HuR Regulates Gap Junctional Intercellular Communication by Controlling β-Catenin Levels and Adherens Junction Integrity

Gap junctional intercellular communication (GJIC) plays a critical role in the regulation of tissue homeostasis and carcinogenesis and is modulated by the levels, subcellular localization, and posttranslational modification of gap junction proteins, the connexins (Cx). Here, using oval cell-like rat liver epithelial cells, we demonstrate that the RNA-binding protein HuR promotes GJIC through two mechanisms. First, HuR silencing lowered the levels of Cx43 protein and Cx43 messenger RNA (mRNA), and decreased Cx43 mRNA half-life. This regulation was likely due to the direct stabilization of Cx43 mRNA by HuR, because HuR associated directly with Cx43 mRNA, a transcript that bears signature adenylate-uridylate-rich (AU-rich) and uridylate-rich (U-rich) sequences in its 3'-untranslated region. Second, HuR silencing reduced both half-life and the levels of beta-catenin mRNA, also a target of HuR; accordingly, HuR silencing lowered the levels of whole-cell and membrane-associated beta-catenin.
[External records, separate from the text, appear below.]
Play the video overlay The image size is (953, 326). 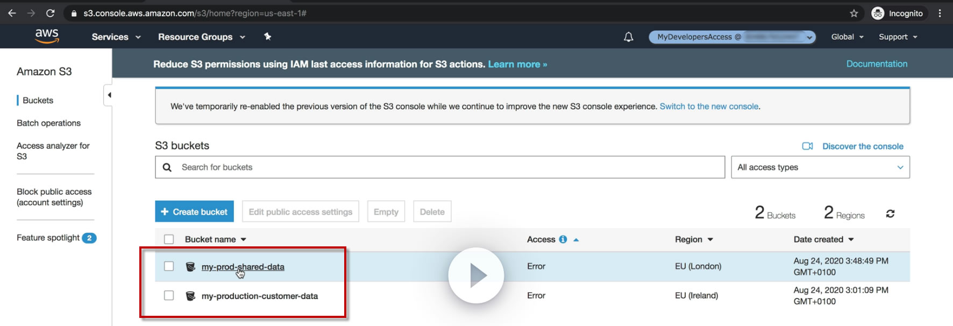[x=476, y=275]
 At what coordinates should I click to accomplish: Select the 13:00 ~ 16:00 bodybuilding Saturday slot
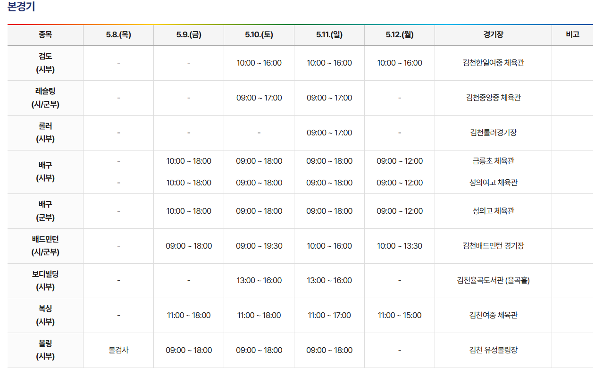(259, 280)
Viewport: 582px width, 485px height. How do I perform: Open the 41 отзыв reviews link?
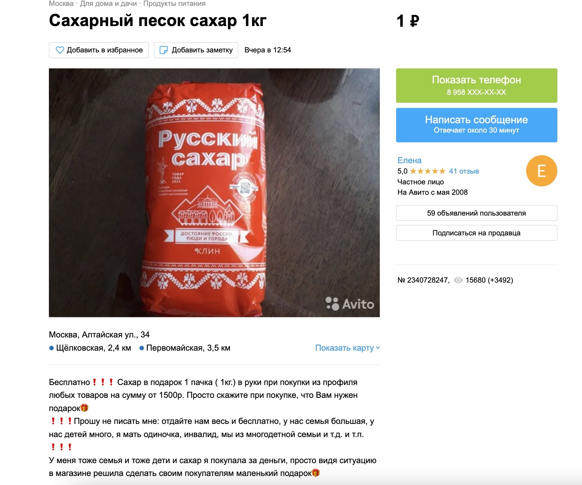tap(464, 171)
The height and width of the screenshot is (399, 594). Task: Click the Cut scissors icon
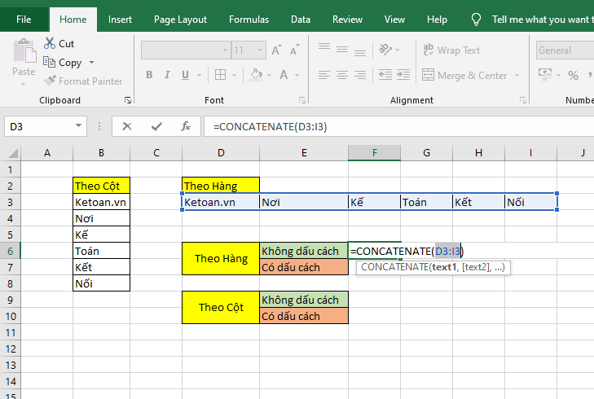pos(48,44)
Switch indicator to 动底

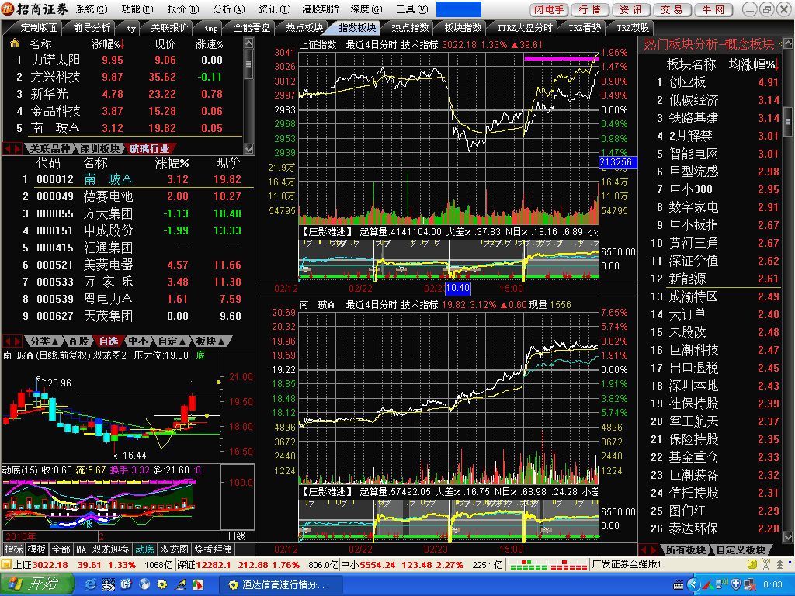pos(145,549)
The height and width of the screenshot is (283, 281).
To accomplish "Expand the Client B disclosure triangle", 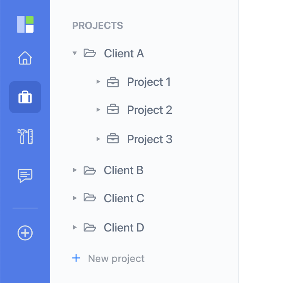I will pos(75,170).
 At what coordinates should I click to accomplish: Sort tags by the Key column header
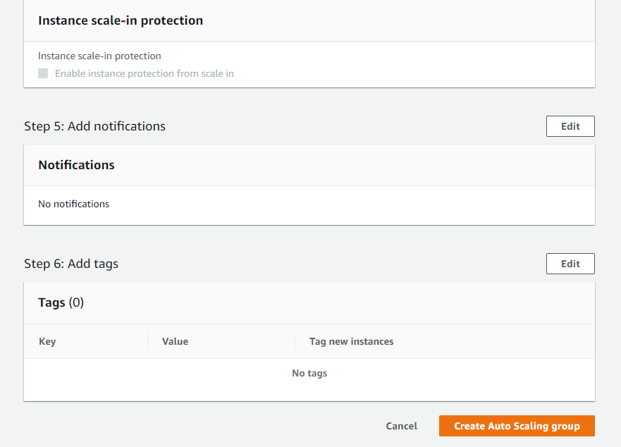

Coimmunoprecipitation experiments showed a direct interaction between beta-catenin and Cx43. Small interfering RNA (siRNA)-mediated depletion of beta-catenin recapitulated the effects of decreasing HuR levels: it attenuated GJIC, decreased Cx43 levels, and redistributed Cx43 to the cytoplasm, suggesting that depletion of beta-catenin in HuR-silenced cells contributed to lowering Cx43 levels at the membrane. Finally, HuR was demonstrated to support GJIC after exposure to a genotoxic agent, doxorubicin, or an inducer of differentiation processes, retinoic acid, thus pointing to a crucial role of HuR in the cellular response to stress and in physiological processes modulated by GJIC. Conclusion: HuR promotes gap junctional intercellular communication in rat liver epithelial cells through two related regulatory processes, by enhancing the expression of Cx43 and by increasing the expression of beta-catenin, which, in turn, interacts with Cx43 and is required for proper positioning of Cx43 at the plasma membrane. (HEPATOLOGY 2009;50:1567-1576.)